To better support the application of PDX models in preclinical oncology, especially to guide tumor model selection for better prediction on clinical response in patients, Creative Animodel provides customers well-characterized tumor model database (including cancer type and subtype, stage, grade, histology and harvest site) as well as genotyping analysis in virtue of bioinformatics under given experiment, which is essential for goal-oriented in vivo studies and targeted therapy investigation. Thus, the expertise in Creative Animodel ranges from gene expression via complex genome reconstruction analyses to novel algorithm and application development to solve the complex biological questions which cannot be addressed by generalized “one-fits-all” approaches.
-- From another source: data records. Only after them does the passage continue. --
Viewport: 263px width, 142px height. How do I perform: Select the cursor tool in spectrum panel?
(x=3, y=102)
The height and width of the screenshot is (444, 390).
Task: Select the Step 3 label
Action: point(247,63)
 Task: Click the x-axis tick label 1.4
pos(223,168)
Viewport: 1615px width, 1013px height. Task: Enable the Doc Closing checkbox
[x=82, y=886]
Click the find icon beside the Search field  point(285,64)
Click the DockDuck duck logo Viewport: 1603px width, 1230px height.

Our service portfolio includes the following categories, but is not limited to:
• Gene Expression Profiles
♦ Targeted Exome Sequencing
This procedure is based on the next generation sequencing (NGS), which can be adopted for mentoring unique biological events like comparing targeted gene alteration from vehicle to experimental treatment arms, or making an evaluation of the differences between non-responsive and responsive tumors in a single study arm.
♦ Whole Exome Sequencing (WES or WXS)
The goal of this approach is to identify genetic variation that is responsible for tumor generation or progression without the high costs associated with whole-genome sequencing. Besides we also provide large structural rearrangement analysis and de novo genome assembly
♦ Whole Transcriptome Sequencing
RNA-seq based transcriptome analysis of the PDX models in Creative Animodel supports the investigation of alternative splicing, differential expression (gene and/or isoform), gene fusion and mutation in cancer progression and pharmaceutical responses, allowing the investigation of gene and pathway deregulation as well as the identification of new therapeutic targets. The final readouts can be presented as follows: transcript quantification, heat map indicating differential expression of control/treatment or pre/post-intervention.
• Mutational Analyses
For the reasons that SNPs and CNVs are determinants of cancer outcome and response to targeted therapies, investigations into this area are of great importance for chemotherapeutic exploration. Our related detection services aim at:
- ♦ Single Nucleotide Polymorphisms (SNP)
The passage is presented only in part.